At the moment we have a system, maintained by Jeff, to synchronise the CF email list, maintained at NCAR, with an email distribution list for trac ticket updates, so that everyone receives both after subscribing to the email list. The present system in principle allows people to be on one but not the other, but in practice there is no-one who's chosen to do that, so it does not seem to be a requirement. I think it's important that everyone should be notified of conventions discussions, because otherwise not enough people will engage with them, since they won't know.

Jeff thinks it would be simple to forward all GitHub notifications from CF conventions discussions to the CF email list. People who don't want them can filter them out. Subscribers who are mentioned by GitHub name in an issue would receive two copies; that's a minor inconvenience, but if everyone is getting them anyway there's probably no need to mention anyone by name. Clearly this would be an easier system to maintain. There would probably be no need to have a list of subscribers to CF on GitHub; anyone with a GitHub account could open an issue.

trac is quite familiar to us now and has served our purpose well. GitHub is a bit more complicated because it can do more. GitHub is probably more popular now. Would GitHub be suitable for us, do you think?

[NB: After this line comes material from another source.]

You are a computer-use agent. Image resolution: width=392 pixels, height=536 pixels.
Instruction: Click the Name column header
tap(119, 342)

It would have the advantage that, when there is text to discuss, the proposer could make a branch of the CF conventions document and edit it, to show exactly what is proposed. I do not think that it should be required to do it that way, though, because (a) it's not always the clearest way to see things, when they're scattered through several parts of the document, (b) it could be an obstacle to some proposers, who would prefer to write out their proposed changes in their postings to the issue. An editor would then still be needed to implement the changes, once agreed, in the document source.

If we decide to migrate, I think we should do it once CF1.7 is finalised, so that there are no agreed tickets to be migrated. We could then leave the trac system in place for reference, but not permit new tickets. Any existing active tickets could be allowed to come to a conclusion on trac.

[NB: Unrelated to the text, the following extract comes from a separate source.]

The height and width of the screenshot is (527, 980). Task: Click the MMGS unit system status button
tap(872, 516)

Standard name proposals could also be done as GitHub issues, I suppose. They come from a much wider range of contributors than conventions proposals. Would GitHub be a barrier for proposers?

Best wishes

Jonathan

Change History (23)

comment:1 Changed 4 months ago by balaji

Dear Jonathan and others: I have been following the exchanges and I am in favour of moving to Github. The branching alone, as outlined, would be a significant step forward toward a way of working on provisional standards within small groups.

The danger is of branches becoming long-lived enough to become more of a fork than a branch. Developers of software that is dependent on a particular version of the conventions have to be aware of the risks of committing themselves to a version not on the trunk; but beyond that I can very easily see a lot more flexibility builtin into a github-based approach.

comment:2 Changed 4 months ago by ngalbraith

I agree that github is a good option, although I'd like to keep the email list available for standard name proposals. For some people, having to use github might be enough of a challenge that they'd simply bypass the process altogether.

Last edited 4 months ago by ngalbraith (previous) (diff)

comment:3 Changed 4 months ago by david.arctur

On using github for the discussion of standard names, one part of me prefers the current approach of using the mail list without even trac; keeps the cognitive barrier as low as possible to encourage the broadest discussion. The other part of me feels that a reference like standard names needs stronger guidance and would perhaps benefit from a more rule-based approach like used for CSDMS names. How are CSDMS names proposed, discussed & decided?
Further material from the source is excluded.